Tim F, Thursday, 26 July 2012 08:27 (eleven years ago) link

By rockism at this point we just mean conservatism, don't we? My brother only likes 3-minute power punk pop and yorkshire pudding; I like electronic pop jazz and green pork chilli.

Sick Mouthy (Scik Mouthy), Thursday, 26 July 2012 08:34 (eleven years ago) link

xpost; if that were true, Tim, there'd be no market for music magazines (oh...) with photos of bands / artists, or music videos, etc etc etc. No one would ever want to know what a band looked like.

Sick Mouthy (Scik Mouthy), Thursday, 26 July 2012 08:35 (eleven years ago) link

photos belong to the realm of the imaginary tho

Shrimpface Killah (Noodle Vague), Thursday, 26 July 2012 08:38 (eleven years ago) link

I think I addressed this:

physiologically relate to the music's creator(s) in a manner that is not mediated through imaginary suppositions

R'ship between the physiological experience of a live performance and imagining the physiology of the performer via CD plus CD booklet, magazines etc. is vaguely analogous to that between sex and visual erotica.

Tim F, Thursday, 26 July 2012 08:39 (eleven years ago) link

By rockism at this point we just mean conservatism, don't we?

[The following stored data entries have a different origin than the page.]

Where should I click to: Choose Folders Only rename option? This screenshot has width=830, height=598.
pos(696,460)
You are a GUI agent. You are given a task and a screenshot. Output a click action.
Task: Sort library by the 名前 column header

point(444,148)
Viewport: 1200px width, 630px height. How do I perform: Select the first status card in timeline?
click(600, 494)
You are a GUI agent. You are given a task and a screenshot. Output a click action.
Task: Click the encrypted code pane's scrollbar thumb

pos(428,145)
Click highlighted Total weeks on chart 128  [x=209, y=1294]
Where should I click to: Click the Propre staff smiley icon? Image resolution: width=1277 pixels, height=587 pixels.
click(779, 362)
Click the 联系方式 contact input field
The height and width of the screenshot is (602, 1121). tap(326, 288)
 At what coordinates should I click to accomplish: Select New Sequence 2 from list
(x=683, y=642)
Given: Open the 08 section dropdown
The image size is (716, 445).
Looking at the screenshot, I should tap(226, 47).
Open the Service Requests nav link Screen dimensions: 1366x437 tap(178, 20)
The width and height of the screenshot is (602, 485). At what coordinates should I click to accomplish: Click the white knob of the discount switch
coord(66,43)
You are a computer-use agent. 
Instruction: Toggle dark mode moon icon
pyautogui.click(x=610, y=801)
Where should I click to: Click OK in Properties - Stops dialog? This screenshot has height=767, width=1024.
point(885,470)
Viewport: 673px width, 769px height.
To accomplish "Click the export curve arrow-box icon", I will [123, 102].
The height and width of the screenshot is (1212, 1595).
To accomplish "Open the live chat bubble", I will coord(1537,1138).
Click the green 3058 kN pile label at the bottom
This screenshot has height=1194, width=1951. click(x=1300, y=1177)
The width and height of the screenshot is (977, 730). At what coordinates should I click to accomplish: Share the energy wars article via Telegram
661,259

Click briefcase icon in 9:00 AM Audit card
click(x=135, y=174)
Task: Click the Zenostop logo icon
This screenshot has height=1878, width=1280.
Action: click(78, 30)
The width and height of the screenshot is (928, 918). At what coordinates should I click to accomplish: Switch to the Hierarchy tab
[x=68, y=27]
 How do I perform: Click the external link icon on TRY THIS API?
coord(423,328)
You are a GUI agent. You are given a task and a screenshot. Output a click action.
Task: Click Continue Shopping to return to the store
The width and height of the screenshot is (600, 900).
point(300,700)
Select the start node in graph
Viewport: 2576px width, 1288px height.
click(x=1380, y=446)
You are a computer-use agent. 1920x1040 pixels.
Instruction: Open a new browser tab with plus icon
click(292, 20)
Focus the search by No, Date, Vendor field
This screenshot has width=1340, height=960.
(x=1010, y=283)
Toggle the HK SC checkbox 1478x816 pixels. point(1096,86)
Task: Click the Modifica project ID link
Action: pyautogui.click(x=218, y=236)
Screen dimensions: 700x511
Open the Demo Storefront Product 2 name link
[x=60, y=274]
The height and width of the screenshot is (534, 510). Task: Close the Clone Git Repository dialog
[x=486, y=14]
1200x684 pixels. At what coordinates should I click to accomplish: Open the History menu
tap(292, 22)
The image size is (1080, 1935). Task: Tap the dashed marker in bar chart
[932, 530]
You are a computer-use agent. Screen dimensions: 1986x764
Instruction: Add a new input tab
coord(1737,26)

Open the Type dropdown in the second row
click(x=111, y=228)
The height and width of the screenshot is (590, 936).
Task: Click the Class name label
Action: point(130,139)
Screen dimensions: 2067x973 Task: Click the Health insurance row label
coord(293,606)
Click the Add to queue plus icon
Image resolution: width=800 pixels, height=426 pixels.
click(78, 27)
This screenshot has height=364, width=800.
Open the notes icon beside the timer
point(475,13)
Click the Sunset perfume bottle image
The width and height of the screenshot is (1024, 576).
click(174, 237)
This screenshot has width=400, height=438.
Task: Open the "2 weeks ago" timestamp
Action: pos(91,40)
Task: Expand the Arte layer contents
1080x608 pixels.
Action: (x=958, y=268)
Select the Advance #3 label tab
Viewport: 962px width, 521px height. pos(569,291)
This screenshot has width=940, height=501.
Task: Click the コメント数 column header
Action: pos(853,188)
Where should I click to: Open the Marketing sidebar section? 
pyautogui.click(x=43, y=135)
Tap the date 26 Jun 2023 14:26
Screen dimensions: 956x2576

My brother only likes 3-minute power punk pop and yorkshire pudding; I like electronic pop jazz and green pork chilli.

It's not about what you like.

Tim F, Thursday, 26 July 2012 08:40 (eleven years ago) link

Sorry, in my post above "imagining the physiology" should be "imagining the physiological presence".

Tim F, Thursday, 26 July 2012 08:41 (eleven years ago) link

this is shifting scales too, the photo is a real representation and the performer in the flesh is still an object to be gazed at and fantasized around, the performer even when present isn't the irreducible core of yr experience of the performance

Shrimpface Killah (Noodle Vague), Thursday, 26 July 2012 08:42 (eleven years ago) link

really only in the way that every single aspect of cultural life has "a great deal in common" with every other aspect, e.g. you could argue for the rockism of fly fishing, S&M, forensic economics, calligraphy, sudoku, model train collections.

― Tim F, Thursday, July 26, 2012 1:25 AM (4 minutes ago) Bookmark

but none of those things have the centrality in the cultural discourse that food and music appreciation do. we could lump them both together under "art appreciation", so long as you're willing to extend the definition of "art" to include utilitarian stuff like food preparation, clothing design, architecture, etc. but yes, common critical stances that subtly or overtly reenforce hegemonic structures are everywhere in our cultural life, no less in the way we approach food than the way we approach music and film. rockism was very specific in its values and has been defined even more clearly by its detractors, but i don't see any reason to treat it as an entirely isolated instance. its sins must be just as troubling when we find them in other corners of cultural life, right.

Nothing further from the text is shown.